Generic extension of an ActiveRecord model

I’m about to get started on a Rails app and before getting started I’ve
been
thinking a bit about how I’m going to design the database. The app I’m
building will have a model object to represent a person. The person will
have a core set of attributes that identify them (such as first/last
name).
I also need the capability to associate arbitrary attributes with the
people
within the system. For different sets of people I’ll have different sets
of
attributes which are available. For example for one set of people I
might
have the following:

favorite programming language
favorite technical book
age

And for another set I might have:

age
language
height
weight

There are a few obvious ways to support this in the database. One way
would
be to have a person_attributes table that contains a set of name/value
pairs
associated with a person. Other options, which are less ideal due to the
restrictions they impose on querying, are storing the attributes as an
XMLblob or in some other format but stuffed in a single field.

My question is thisÂ…has anyone had to do something similar, and/or seen
a
plugin that will do something similar to what I’m after?

Cheers,
Steve

I would say go with the first option you mentioned, but keep in mind if
for
some reason the second option seems more usable to you, you can use the
‘acts_as_ferret’ plugin to easily add extremely quick full text
searching on
a column in your model/table… meaning you could use an XML blob fairly
easily and not restrict yourself that much on query ability.
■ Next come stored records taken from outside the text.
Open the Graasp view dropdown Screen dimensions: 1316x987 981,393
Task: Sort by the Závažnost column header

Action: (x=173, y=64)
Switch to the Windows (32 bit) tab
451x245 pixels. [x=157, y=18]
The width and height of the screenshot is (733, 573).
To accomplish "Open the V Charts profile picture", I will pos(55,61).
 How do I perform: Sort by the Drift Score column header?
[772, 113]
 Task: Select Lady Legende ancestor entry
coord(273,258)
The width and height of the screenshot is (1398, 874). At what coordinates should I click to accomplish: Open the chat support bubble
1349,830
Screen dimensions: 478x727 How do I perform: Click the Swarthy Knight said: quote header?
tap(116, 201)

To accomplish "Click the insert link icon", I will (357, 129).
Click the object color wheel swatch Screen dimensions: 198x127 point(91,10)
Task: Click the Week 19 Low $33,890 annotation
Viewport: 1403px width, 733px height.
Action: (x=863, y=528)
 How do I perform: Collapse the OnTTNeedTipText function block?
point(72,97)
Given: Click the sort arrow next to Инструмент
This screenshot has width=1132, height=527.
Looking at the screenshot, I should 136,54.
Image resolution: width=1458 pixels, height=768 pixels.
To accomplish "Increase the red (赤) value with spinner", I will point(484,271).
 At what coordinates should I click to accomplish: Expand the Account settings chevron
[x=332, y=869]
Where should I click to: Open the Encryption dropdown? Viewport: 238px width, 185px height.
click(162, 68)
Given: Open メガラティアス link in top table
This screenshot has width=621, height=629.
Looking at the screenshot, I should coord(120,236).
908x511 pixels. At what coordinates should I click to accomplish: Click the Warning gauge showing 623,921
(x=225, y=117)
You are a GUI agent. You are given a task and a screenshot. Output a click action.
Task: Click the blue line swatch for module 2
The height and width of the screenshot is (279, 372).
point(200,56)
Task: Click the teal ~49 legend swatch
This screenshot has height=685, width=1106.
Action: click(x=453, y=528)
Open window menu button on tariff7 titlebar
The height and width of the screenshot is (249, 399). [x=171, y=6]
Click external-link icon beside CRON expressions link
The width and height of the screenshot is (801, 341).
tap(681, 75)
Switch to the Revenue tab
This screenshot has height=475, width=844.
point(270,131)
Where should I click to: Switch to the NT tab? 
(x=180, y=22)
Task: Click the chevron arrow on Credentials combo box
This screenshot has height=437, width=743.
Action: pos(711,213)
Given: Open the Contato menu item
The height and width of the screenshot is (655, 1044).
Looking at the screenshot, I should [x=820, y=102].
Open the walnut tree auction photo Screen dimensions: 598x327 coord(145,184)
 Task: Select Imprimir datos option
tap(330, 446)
Something else to potentially take a look at (in regards to the XML blob
kind of thing) is the serialize option in models… it can be used to
allow
you to have the column stored as text (YAML text, to be exact) in a
single
field in your table, but reference it as a Hash when talking to your
model.

This, combined with the acts_as_ferret plugin might allow you to find
the
mix of functionality/lean database that you want.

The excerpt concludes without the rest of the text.